» **READING TEXT**
☆ ☆ ☆ ☆

I planned on using the NEA grant, if it had been accepted, to finish the work both in Spain this summer and in Brooklyn in the fall to wrap it all up.

Then….DJT. Maybe since he is axing support of the National Endowment of the Arts he will give me the money. He had a father who set him up well; has three sons who also are set up well. Maybe he would read what I have so far and it will touch him a little, especially now that Baron Trump is in New York while DJ is in DC. Maybe he would read some of my work and, after sending me a check for $25k to finish it, he would wonder how his own son was doing at the other end of the shuttle to New York. Maybe he will read a few of my pieces and wish he could sit at Baron’s bed while his son sleeps and whisper confessions to him. He might suddenly see his son as a sleeping confidant, while somewhere in Virginia this minor writer is trying to record a few thoughts about his own father, his own son, and the space between them.

Damn, I should be writing fantasy fiction.

As for realistic means like the soon-to-be drained-dry NEA, it appears as if all bets are on hold, and myself along with other hopefuls striving to get some good work done in a world without patrons any longer, will miss the cut by one president. When I heard the NEA was in his crosshairs, I kept hoping he thinks it means Newly Elected Assholes, and simple wants to extinguish the reference. Apparently the NEA, along with so many other arts and humanities groups that support artists, is taking money away from other endeavors of the newly elected Populist Movement.

Oh to have been born in the last century where wealthy patrons paid for the expenses of artists for no other reason than they understood the contribution artists make to the world. When I realized I had run into this wall, that there was yet another set back to finally getting this done, I went for a walk. And when I came home I didn’t throw my work away; I didn’t put it in boxes in the back of the closet, and sigh, saying, “Maybe some other time.” I didn’t open a new blank file and start on a new project about butterflies or an essay about feeding birds and drinking iced tea. I kept working; a little on Siberia, some on Spain, both about fathers and sons.

The journalists recently told to shut up in DC and NY did not rush out and apply for bartending jobs. Leftwing news shows didn’t start running reruns of “The Apprentice.” No, we kept doing what we do. This is where the arts differ from business: we don’t declare bankruptcy even when there is no money, we don’t shut the doors and try something else.

The history of the arts is the history of civilization; from the cave art in France to the sharp-witted drawings by Goya in Spain, to the underground French newspapers, we record what is going on in civilization so everyone knows. It is how we pass along truth whether about our democracy or our dads. Thomas Paine couldn’t get anyone to publish “Common Sense” which told this New World we had it in our power to start anew. When someone in Philadelphia took a chance, lives changed. Paine did not quit. The dissidents who were exiled to Siberia did not silence artists from Dostoevsky to the Decembrists. Solzhenitsyn is more remembered and influential than the men who sent him away. Trying to stop an artist from expression is like trying to stop a river from going downstream: the thought will be created and disseminated. It isn’t an option. We can’t be fired, sidelined, and certainly not silenced.

☆ ☆ ☆ ☆

» **PROBLEM STATEMENT**
Copy the essay on arts funding word for word, everything from "As for realistic" down to "elected Populist Movement.". The material that follows is separate from the essay above.

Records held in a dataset
☆ ☆ ☆ ☆

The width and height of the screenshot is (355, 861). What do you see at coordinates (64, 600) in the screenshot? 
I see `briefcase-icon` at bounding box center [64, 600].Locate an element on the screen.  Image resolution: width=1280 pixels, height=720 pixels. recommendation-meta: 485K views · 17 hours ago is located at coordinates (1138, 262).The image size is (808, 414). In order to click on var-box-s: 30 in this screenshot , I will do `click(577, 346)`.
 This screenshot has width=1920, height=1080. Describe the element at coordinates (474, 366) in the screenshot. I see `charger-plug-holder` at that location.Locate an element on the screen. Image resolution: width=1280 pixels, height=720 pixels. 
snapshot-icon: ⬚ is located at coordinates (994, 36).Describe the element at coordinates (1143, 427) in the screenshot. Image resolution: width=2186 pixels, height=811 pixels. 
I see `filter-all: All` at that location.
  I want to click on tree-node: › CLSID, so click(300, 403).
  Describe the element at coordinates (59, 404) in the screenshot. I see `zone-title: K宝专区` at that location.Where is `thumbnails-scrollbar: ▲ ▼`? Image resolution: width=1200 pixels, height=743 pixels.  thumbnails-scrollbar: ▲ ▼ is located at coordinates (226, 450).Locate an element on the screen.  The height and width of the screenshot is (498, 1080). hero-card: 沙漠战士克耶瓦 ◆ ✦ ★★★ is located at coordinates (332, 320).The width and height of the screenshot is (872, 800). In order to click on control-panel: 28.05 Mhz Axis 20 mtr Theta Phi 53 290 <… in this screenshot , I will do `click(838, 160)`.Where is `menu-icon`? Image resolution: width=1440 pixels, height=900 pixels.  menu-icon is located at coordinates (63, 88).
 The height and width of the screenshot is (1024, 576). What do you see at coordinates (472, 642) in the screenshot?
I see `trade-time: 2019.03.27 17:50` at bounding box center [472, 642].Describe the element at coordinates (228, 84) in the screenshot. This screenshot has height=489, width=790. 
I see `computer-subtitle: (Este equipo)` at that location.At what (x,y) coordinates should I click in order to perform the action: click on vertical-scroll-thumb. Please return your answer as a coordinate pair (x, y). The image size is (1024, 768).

☆ ☆ ☆ ☆

» **FINAL ANSWER**
As for realistic means like the soon-to-be drained-dry NEA, it appears as if all bets are on hold, and myself along with other hopefuls striving to get some good work done in a world without patrons any longer, will miss the cut by one president. When I heard the NEA was in his crosshairs, I kept hoping he thinks it means Newly Elected Assholes, and simple wants to extinguish the reference. Apparently the NEA, along with so many other arts and humanities groups that support artists, is taking money away from other endeavors of the newly elected Populist Movement.